And all this “haute” British TV stuff has specifically been designed to reach a diverse pan-African audience, reflecting a wide range of voices, ages and cultures. Handpicked shows to look forward to include;
Youngers; a fresh and exciting new comedy drama set in the UK urban music scene, Youngers follows the journey of two teenage boys, Yemi and Jay, in their quest to break into the music industry. (Airing Tuesdays 20:00 CAT) .
Bad Robots; a brand new hidden camera show where technology is out to humiliate, aggravate and exasperate the unsuspecting public. From photo booths that distort your face for your passport photo, to a library search machine that announces you are searching for “pictures of horses in thongs”. No one is safe from Bad Robots. From Monday 7 September at 21:30 CAT.
Royal Marines Commando School; a series that takes a look behind the scenes of one of the most arduous basic military training programmes in the world.
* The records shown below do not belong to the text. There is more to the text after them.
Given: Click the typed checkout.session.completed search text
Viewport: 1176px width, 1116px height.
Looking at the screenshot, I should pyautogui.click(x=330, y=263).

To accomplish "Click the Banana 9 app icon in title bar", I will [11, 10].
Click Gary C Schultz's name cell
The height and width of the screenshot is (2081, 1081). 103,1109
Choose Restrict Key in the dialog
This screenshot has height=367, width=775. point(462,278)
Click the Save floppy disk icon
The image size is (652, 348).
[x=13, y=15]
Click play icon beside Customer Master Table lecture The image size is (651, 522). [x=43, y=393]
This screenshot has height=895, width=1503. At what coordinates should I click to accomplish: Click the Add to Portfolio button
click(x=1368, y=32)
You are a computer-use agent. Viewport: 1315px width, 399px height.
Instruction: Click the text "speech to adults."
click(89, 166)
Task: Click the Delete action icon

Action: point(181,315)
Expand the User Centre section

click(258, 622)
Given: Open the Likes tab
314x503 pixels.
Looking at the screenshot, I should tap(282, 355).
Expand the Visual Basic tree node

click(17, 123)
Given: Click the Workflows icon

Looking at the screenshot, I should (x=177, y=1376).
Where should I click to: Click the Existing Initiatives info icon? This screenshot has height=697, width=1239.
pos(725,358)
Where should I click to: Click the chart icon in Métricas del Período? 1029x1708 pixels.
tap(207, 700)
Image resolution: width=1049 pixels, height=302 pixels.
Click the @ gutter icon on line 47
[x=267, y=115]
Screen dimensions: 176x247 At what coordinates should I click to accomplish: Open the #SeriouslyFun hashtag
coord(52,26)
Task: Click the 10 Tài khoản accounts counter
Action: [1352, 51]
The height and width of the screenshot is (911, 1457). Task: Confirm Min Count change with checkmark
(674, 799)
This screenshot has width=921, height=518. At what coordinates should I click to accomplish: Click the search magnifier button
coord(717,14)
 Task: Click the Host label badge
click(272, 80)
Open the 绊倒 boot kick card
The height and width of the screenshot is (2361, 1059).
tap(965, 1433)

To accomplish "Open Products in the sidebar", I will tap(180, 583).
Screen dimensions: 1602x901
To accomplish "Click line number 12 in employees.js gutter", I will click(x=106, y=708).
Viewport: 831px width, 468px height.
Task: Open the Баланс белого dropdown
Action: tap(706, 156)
Like rabbits in headlights, the recruits struggle to cope with the gruelling demands of their new way of life, toiling tirelessly to master the details, stay awake and even suppress giggles in the face of their drill instructors’ wrath. Some question their decision to join up, while others have their career as a Marine cut short when it’s barely begun. From 7 September at 20:00 CAT.
Duck Quacks Don’t Echo; here, comedian Lee Mack presents a brand new panel show that explores bizarre and fascinating facts. Each week, three celebrity guests will offer an incredible fact for discussion and with some expert help they’ll attempt to prove to their fellow panellists – and the nation – that it’s true. From Friday 4 September at 21:00 CAT.